§ **What to work on**
Across the records, find how many lines include the string "computer" and answer with only the figure.
Supplied records Block Start
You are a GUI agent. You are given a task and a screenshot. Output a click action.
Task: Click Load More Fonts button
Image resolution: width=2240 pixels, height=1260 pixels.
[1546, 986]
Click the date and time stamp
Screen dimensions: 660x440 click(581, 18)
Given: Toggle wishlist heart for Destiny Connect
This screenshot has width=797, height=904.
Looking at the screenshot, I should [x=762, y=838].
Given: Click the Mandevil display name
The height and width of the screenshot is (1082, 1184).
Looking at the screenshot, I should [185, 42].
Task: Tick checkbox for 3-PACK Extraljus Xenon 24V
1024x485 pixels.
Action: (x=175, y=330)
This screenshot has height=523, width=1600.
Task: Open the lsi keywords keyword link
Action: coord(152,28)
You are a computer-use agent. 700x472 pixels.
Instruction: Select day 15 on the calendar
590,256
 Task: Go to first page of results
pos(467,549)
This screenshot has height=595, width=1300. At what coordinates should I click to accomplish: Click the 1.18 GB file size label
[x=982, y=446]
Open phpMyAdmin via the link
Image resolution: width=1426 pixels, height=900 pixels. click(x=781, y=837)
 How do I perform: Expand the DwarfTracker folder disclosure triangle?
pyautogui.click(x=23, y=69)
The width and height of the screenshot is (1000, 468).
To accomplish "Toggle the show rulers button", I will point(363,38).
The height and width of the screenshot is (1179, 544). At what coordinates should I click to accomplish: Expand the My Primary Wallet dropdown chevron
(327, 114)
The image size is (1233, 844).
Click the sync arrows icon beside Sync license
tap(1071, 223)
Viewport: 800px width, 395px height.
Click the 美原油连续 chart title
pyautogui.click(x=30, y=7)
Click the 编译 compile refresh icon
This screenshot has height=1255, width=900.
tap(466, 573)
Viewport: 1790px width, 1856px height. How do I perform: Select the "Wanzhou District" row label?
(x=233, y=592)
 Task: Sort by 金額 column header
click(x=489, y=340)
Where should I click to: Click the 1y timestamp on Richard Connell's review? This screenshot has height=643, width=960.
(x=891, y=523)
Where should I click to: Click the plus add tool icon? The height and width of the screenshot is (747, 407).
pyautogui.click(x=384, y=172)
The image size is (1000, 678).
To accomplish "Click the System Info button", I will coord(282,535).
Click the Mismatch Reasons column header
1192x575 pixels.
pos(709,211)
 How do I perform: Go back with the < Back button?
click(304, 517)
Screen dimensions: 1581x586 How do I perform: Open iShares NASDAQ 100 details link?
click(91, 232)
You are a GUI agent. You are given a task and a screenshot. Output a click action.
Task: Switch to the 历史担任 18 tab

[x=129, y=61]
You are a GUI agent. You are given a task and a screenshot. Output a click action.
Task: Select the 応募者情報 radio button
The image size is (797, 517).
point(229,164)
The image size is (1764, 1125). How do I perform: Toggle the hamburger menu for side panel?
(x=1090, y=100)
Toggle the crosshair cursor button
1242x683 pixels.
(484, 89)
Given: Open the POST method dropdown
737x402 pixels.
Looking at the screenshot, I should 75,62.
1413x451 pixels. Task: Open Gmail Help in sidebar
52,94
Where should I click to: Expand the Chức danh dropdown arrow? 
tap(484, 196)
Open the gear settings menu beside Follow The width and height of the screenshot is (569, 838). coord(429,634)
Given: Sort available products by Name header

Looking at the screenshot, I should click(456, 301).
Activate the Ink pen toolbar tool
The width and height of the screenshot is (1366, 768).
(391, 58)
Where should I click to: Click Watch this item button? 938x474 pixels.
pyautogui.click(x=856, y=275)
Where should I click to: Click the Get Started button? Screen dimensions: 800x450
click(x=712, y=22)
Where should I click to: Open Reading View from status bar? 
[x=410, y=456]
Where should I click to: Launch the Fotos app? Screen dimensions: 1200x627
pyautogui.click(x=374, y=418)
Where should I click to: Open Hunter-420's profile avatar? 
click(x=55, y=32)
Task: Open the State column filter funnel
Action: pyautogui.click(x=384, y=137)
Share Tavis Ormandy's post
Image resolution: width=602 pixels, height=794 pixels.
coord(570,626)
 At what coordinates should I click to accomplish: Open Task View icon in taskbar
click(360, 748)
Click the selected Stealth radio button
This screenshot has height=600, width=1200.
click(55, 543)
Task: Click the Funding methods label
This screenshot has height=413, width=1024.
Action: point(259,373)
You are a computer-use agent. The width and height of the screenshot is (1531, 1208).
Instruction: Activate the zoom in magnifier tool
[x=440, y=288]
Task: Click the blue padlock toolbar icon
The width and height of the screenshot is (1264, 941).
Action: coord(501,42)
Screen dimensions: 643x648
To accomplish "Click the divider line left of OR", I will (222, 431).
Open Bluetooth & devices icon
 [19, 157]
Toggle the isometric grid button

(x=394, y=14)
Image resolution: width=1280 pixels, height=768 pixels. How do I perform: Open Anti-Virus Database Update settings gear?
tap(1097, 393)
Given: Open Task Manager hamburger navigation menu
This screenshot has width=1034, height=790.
Supplied records Block End
§ **Problem solution**
2